* Do this: List every line of the material below that contains the word "image".

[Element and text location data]
BEGIN
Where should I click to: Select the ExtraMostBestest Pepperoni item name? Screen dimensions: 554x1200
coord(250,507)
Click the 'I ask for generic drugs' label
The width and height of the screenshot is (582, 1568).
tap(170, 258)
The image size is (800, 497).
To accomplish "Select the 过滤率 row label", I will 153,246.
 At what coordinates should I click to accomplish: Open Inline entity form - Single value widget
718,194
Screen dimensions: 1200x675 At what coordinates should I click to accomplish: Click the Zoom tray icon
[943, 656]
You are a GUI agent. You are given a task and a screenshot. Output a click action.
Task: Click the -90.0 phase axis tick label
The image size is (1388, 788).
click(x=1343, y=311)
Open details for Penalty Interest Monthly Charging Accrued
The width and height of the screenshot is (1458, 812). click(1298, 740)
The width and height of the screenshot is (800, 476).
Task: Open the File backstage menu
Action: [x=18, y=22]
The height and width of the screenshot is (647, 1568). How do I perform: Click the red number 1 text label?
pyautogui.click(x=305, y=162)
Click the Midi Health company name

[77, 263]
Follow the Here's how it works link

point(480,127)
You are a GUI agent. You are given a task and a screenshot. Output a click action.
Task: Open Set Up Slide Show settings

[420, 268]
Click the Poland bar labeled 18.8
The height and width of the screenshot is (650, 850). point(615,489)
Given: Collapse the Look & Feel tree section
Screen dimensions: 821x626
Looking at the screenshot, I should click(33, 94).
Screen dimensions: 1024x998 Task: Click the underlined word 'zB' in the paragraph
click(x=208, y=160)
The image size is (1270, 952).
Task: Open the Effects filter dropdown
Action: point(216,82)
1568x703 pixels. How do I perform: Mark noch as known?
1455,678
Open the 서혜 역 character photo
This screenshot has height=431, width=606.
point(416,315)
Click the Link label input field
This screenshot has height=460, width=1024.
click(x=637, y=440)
END
* Solution to this exercise:
The image size is (800, 497).
The image size is (1388, 788).
The image size is (1270, 952).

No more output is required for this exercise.